How do social conditions play a role in our rapidly changing environment? Prof. Shorna Allred, natural resources, focuses her research on conservation social science, in which she studies the social implications of climate change mitigation and resilience against natural disasters.
“I was drawn [towards] the opportunity to work with the Center for Conservation Social Sciences [because] at the time of its founding, it was one of the first units of its kind in the nation to focus on social dimensions of natural resource management issues,” Allred said.
Allred’s current domestic projects take her from rust belt cities in upstate New York to implement sustainability within community development, to Long Island’s Jamaica Bay for establishing post-disaster resilience in urban environments, which eight years ago was struck by Hurricane Sandy.
On an international scale, Allred collaborates with the Southeast Asia Program and Global Development to work with indigenous communities in Sarawak, a state on the Malaysian island of Borneo. Allred also worked with the program to investigate flood resilience in Bangkok, Thailand, where she conducted research for her sabbatical in 2016.
“[These regions are of] global ecological significance…which are regarded as highly vulnerable to the impacts of climate change,” Allred said.
As the leader of a collaboration between the Global Citizenship and Sustainability Program and partner universities in Malaysia, Allred’s current work includes a project working with the indigenous Penan community in Borneo, in which she studies “cultural resilience” — how cultural identity and practices affect a community’s ability to overcome adversity.
In this project, Allred works within the community to understand the traditional knowledge and practices of the formerly nomadic tribe.

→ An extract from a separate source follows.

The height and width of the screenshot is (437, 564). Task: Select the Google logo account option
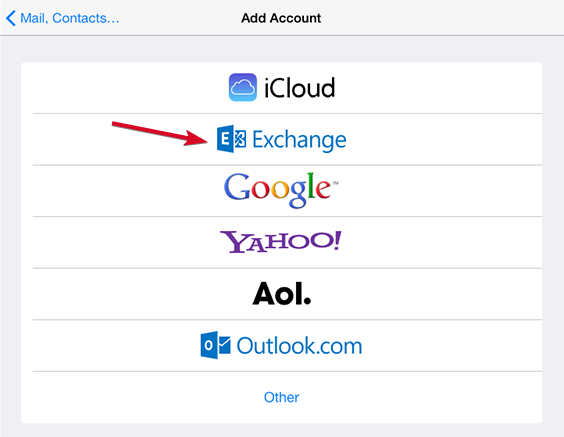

This is important because in order to stimulate sustainable community development in indigenous communities, it is essential to consider “decision-making about livelihood options which are intertwined with issues of social justice, cultural survival, power imbalances, and economic development,” Allred said.

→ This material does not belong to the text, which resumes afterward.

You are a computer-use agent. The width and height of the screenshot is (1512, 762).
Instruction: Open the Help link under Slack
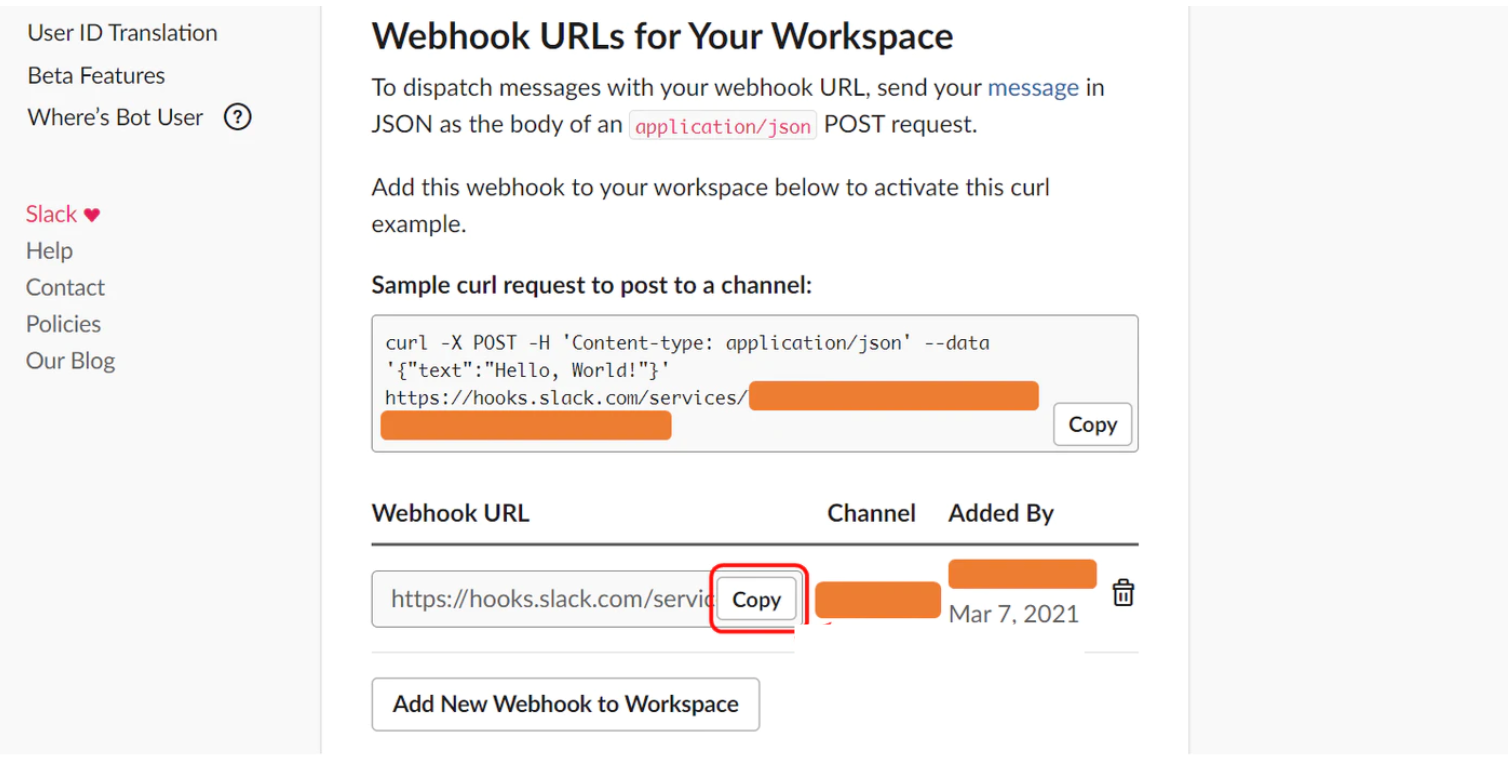(x=49, y=251)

Despite her dedication to her research, Allred finds the most fulfilling aspect of her career to be her interactions with indigenous peoples.

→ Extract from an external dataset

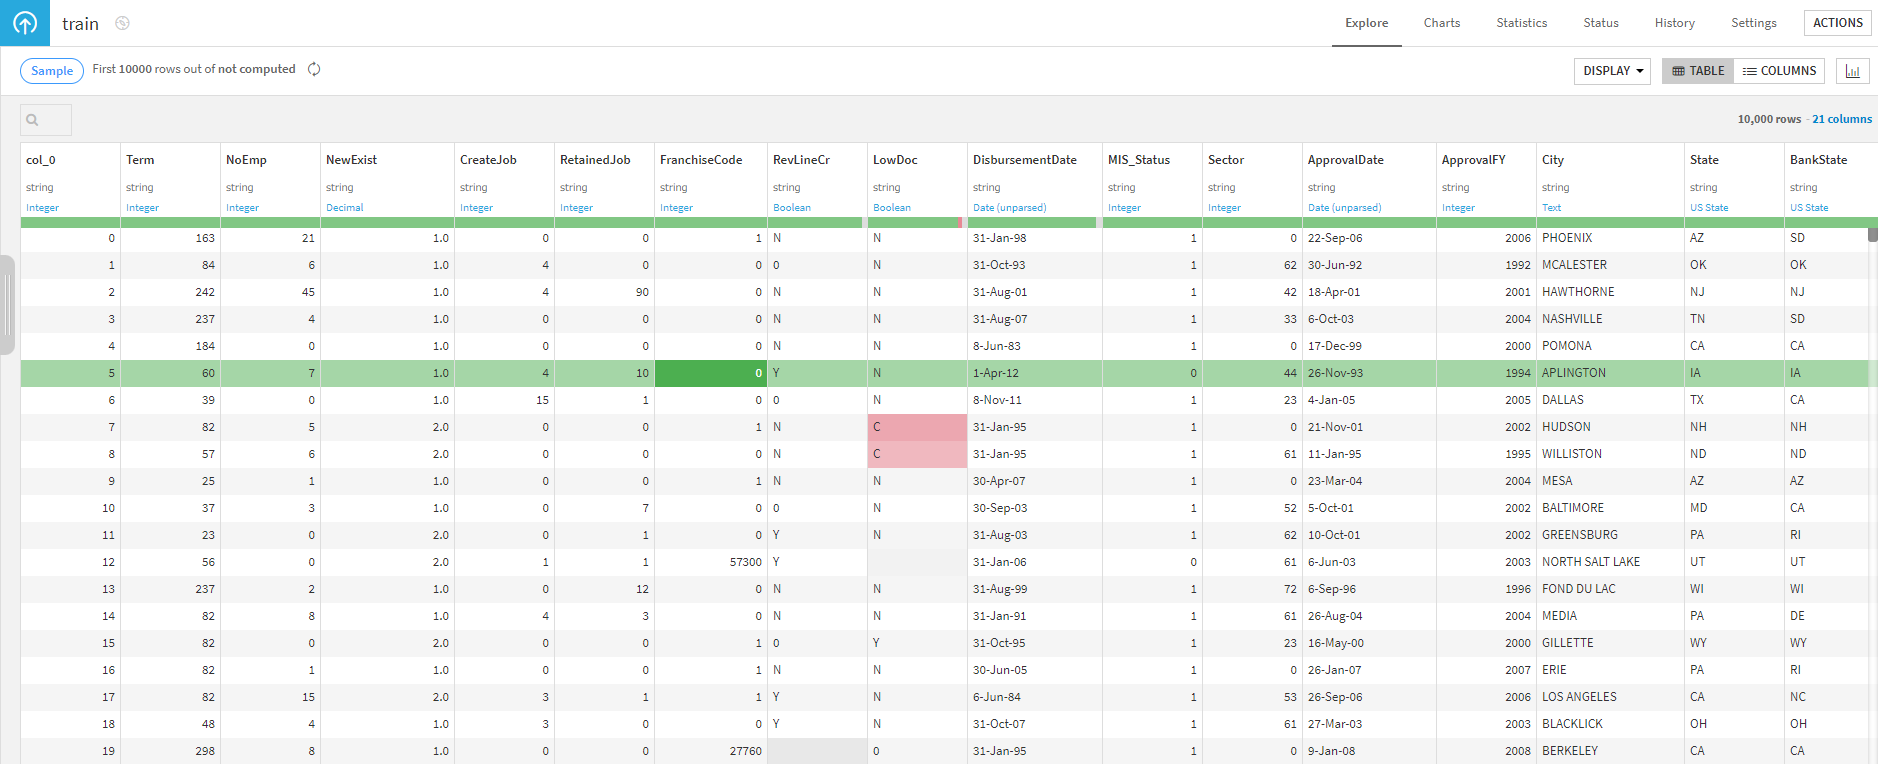This screenshot has height=764, width=1878.
Task: Open the quick column stats chart icon
Action: tap(1853, 71)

“I learn so much from their local knowledge and I am incredibly grateful to work in partnership with [indigenous peoples],” Allred said.
As the first tenured African-American in the Department of Natural Resources, Allred expressed both pride in her achievement and urgency in further developing the Cornell community to be welcoming towards African-American students and professors.
“There are less than 100 tenured faculty that identify as African-American at Cornell,” Allred said. “[Therefore it is immensely important] we create communities here that we feel a part of and that help to sustain us throughout our careers.”
Allred is also eager to give back to students and her community by mentoring “young scholars, students, faculty, and peers as they are coming up in the field,” which fills her with a “strong sense of gratitude to those whose guidance and support has been so essential to [her] along [her] path.”
She also advocated for students across all majors to get involved in environmental and sustainability issues because “to address cross-cutting and cross sector issues like climate change, we need all areas of expertise, from science to social sciences to engineering to the humanities,” she said.
Her advice for students looking to get involved in her field is “to take time for stillness, quiet contemplation, meditation and other mental spaces in our lives that keep us attuned and awake to creativity and opportunities that will enrich us personally and or professionally,” Allred said.